→ EXTRACTED TEXT:
========================
Funny you should post that, as I was about to ask if you would consider micro-rotor autos to be in the same category as full rotor autos, when considering the prettiest auto movement. I am unsure, personally.
What someone considers pretty is up to them. I like micro-rotors from a design point because they are integrated INTO the movement's layout rather than floating on top of it. And, especially in an ultra-thin, the engineer has to deal with this bulky heavy thing spinning around in the middle of all these thin delicate things. Plus, you can see much more of the machinery at once. Whether you think a particular micro-rotor execution is successful or not is another matter, but I find the class more interesting to look it. Same with bumper movements, just for the neat factor, although they are completely outdated and no one makes them.
Not to say there is anything wrong with full rotors sitting on top, either (I believe they are more efficient, although I would love for someone who knows one way or the other to comment). I just find that the quirkiness of micro rotors is more likely to make me smile.
post #37367 of 48312
I just meant I was not sure if comparing micro rotors too full on rotors is apples to apples when deciding what might be the prettiest automatic movement of them all or not.

I was not considering whether or not in general micro rotors or full on rotors are prettier or better option than the other. That is obviously up to personal preference.

As to which one it is more efficient, I once read a long article in Watch Time Magazine where they interviewed various different representatives from various different high enf watch companies on the matter, and there was no consensus.

Fwiw, in general, I also enjoyed the quirkiness and the integration of the micro rotor over the full on rotor. However, it seems that they are rarely built in to the "lower end" luxury watches.
post #37368 of 48312
Quote:
Originally Posted by in stitches View Post

I just meant I was not sure if comparing micro rotors too full on rotors is apples to apples when deciding what might be the prettiest automatic movement of them all or not.

I was not considering whether or not in general micro rotors or full on rotors are prettier or better option than the other. That is obviously up to personal preference.
========================
→ DATA SECTION:
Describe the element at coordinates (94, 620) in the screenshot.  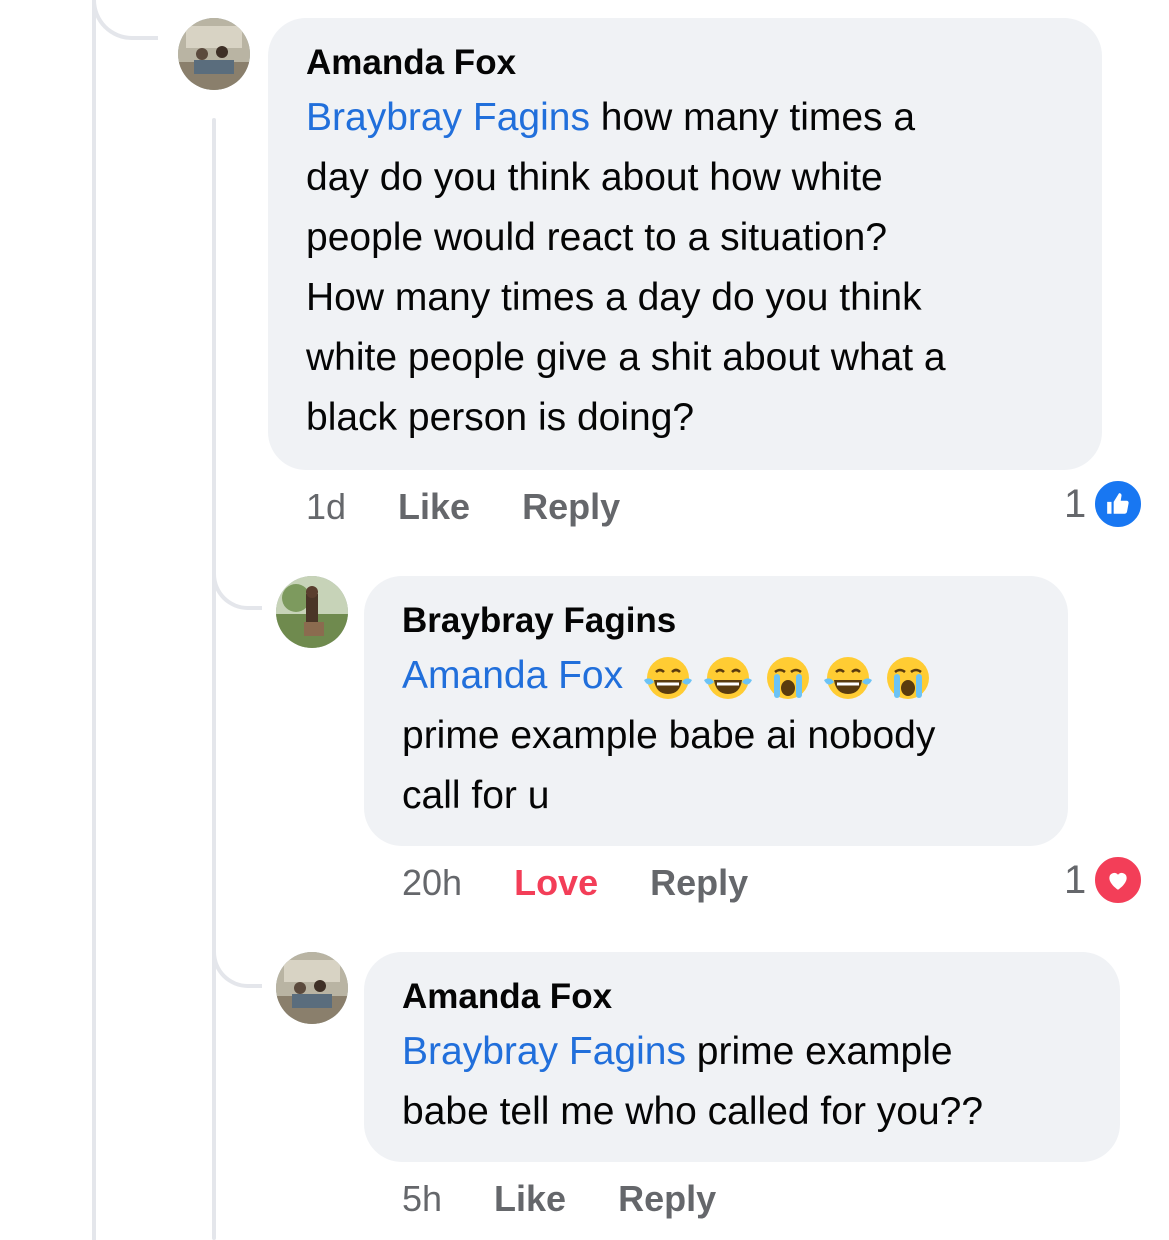
I see `outer-thread-line` at that location.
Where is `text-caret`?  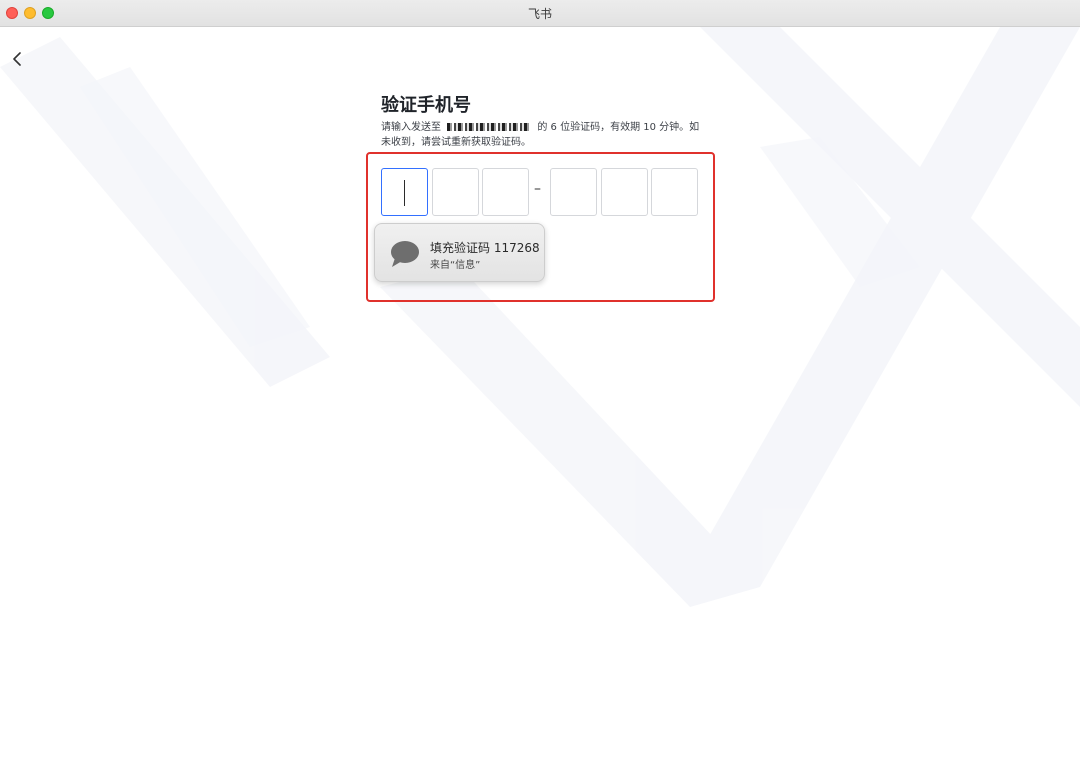 text-caret is located at coordinates (404, 193).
========================
→ TO DO: In the forum thread on watch rotors, list every reason given for liking micro-rotors in the paragraph that begins "What someone considers pretty is up to them."

→ SOLUTION TO THE PROBLEM:
- They are integrated into the movement's layout rather than floating on top of it.
- Especially in an ultra-thin, the engineer has to deal with a bulky, heavy thing spinning around in the middle of thin, delicate parts.
- You can see much more of the machinery at once.